A variety of heterocycles of synthetic and biological importance were prepared from 3-(indol-3-yl-methylene)-5-phenyl-2(3H)-furanone (1) and its hydrazide 2. Compounds 1 and 2 were used for the construction of pyridazin-3(4H)-ones 4 and 6; 1,3,4-oxadiazoles 7, 8, and 10; and 1,2,4-triazoles 12, 14, and 15, all bearing a 3-indolyl moiety. The antimicrobial activities of the synthesized compounds were examined against six types of bacteria and two types of fungi.

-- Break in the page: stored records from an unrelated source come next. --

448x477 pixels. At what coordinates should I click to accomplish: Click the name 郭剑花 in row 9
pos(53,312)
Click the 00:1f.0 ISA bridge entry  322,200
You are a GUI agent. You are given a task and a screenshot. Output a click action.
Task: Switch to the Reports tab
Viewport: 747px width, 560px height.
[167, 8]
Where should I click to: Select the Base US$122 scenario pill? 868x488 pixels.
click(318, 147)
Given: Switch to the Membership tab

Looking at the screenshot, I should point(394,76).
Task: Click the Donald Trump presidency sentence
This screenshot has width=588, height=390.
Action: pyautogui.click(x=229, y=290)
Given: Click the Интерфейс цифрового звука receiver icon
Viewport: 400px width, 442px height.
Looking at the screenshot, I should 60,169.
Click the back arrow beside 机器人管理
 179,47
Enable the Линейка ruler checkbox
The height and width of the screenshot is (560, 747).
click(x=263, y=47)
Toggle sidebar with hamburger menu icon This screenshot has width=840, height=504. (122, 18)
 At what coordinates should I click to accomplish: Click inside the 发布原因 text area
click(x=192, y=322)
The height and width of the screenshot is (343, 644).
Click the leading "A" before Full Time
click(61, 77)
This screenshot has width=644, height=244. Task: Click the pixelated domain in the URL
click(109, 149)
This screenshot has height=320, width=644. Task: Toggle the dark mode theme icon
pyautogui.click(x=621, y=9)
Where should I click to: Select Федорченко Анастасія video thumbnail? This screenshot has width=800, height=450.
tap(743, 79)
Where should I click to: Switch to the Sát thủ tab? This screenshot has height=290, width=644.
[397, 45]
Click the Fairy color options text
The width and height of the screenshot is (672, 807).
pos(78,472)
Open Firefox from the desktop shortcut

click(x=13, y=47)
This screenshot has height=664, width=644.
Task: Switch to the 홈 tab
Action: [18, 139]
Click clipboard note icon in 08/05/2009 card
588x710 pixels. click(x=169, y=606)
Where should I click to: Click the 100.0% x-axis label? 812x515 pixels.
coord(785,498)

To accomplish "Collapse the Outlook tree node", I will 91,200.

Keywords: 2(3H)-furanone; indole; oxadiazole; pyridazinone; triazole

Introduction

2(3H)-Furanones are key starting materials for the construction of many heterocyclic systems [1–16]. The key step in these transformations is the formation of the acid hydrazides, which are formed by the action of hydrazine hydrate on the furanones.

Indole-substituted compounds are common in nature [17]; one of the most important and simple derivatives is the amino acid tryptophan. Pyridazinones have been reported to possess antimicrobial [18], analgesic [19], anti-inflammatory [20], antidiabetic [21], herbicidal [22], antihypertensive [23], anticancer [24], antifungal [25], and other pharmacological properties [26]. Compounds containing 1,3,4-oxadiazole moiety have a broad biological spectrum. Two examples of compounds currently used in clinical medicine are raltegravir, an antiretroviral drug [27], and zibotentan, an anticancer agent [28]. 1,2,4-Triazoles are broad-spectrum antifungal agents used as pesticides and pharmaceuticals. They inhibit the biosynthesis of ergosterol, which is an essential component of fungal membranes [29, 30].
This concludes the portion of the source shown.